▸ EXERCISE TEXT:
You may be wondering why I'm going on about all of this, and it's because before you begin reading Dust to Dust - which is a prequel to the original story by Dick - you first need to realize that in Do Androids Dream, Deckard is not an android. So, the original story never dealt with that concept - which helps explain why Dust to Dust does. What we have here may be the birth of the Blade Runner - the lawman charged with retiring androids who have broken the law by disobeying their programming. It's not completely clear if this is the first case of this happening, but it's not a well known phenomina.



We're also made aware that this story takes place not long after the Dust fell - it was a kind of radioactive bio-weapon which caused most of the animals on Earth to die, and left some humans with ESP and other sensory enhancing abilities (or curses). While Dick's original story takes place generations later, this is the generation that saw the Dust fall. Scientists are still analyzing it, trying to figure out how to revitalize life on Earth - how to make the animals immune, so that they don't have to keep on building all of these android replicants. One such scientist is Dr. Samantha Wu, and while she's working on the Dust she may just mistakenly come across an even more important find - how to enable an android to "feel".



Meanwhile, an android named Charlie Victor has been given an assignment - hunt down his own kind who have come to Earth illegally, and retire them. To help him he enlists the aid of Malcom Reed, a phychic who can tell apart android from humans because he can't read any emotions off of the replicants. They have a picture of one of the escapees, so they use facial recognition software to scan the cameras covering the city to encover their first lead. They slowly follow the trail into a shoot-out at an abandonded apartment building, as they begin to wonder if they aren't being lured into a trap.



But their next stop takes them to the laboratory where Samantha works - as it turns out her assistant is one of the renegade androids. Before they can capture her though, she flees with Malcom as her captive - wondering how it is that he can tell apart replicants from humans, and knowing it's imperative for her to find out. But Malcom is slowly losing his mind as his body comes off the medications that have dulled his ability to read emotions for years, as it was the only way he could function in society - so he may wind up a willing accomplice to these unfeelings machinces who are such a relief for him to be around.

▸ TASK DIRECTIONS: From the text on Dust to Dust, write out the passage that begins at "You may be wondering" and stops after "well known phenomina.".

▸ AVAILABLE DATA:
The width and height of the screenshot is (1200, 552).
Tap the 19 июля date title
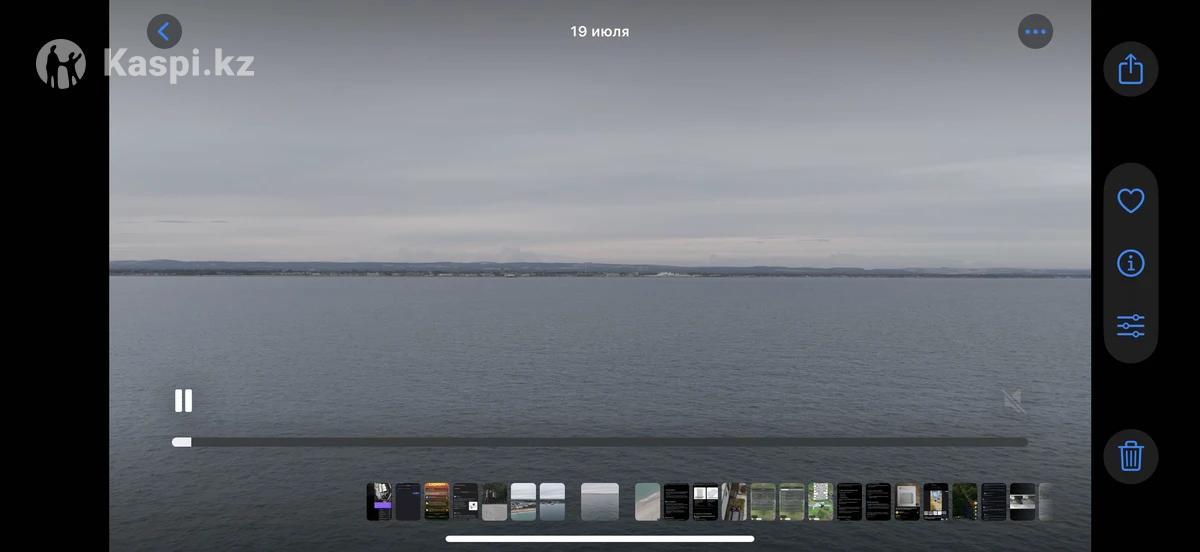point(599,32)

▸ TASK RESULT:
You may be wondering why I'm going on about all of this, and it's because before you begin reading Dust to Dust - which is a prequel to the original story by Dick - you first need to realize that in Do Androids Dream, Deckard is not an android. So, the original story never dealt with that concept - which helps explain why Dust to Dust does. What we have here may be the birth of the Blade Runner - the lawman charged with retiring androids who have broken the law by disobeying their programming. It's not completely clear if this is the first case of this happening, but it's not a well known phenomina.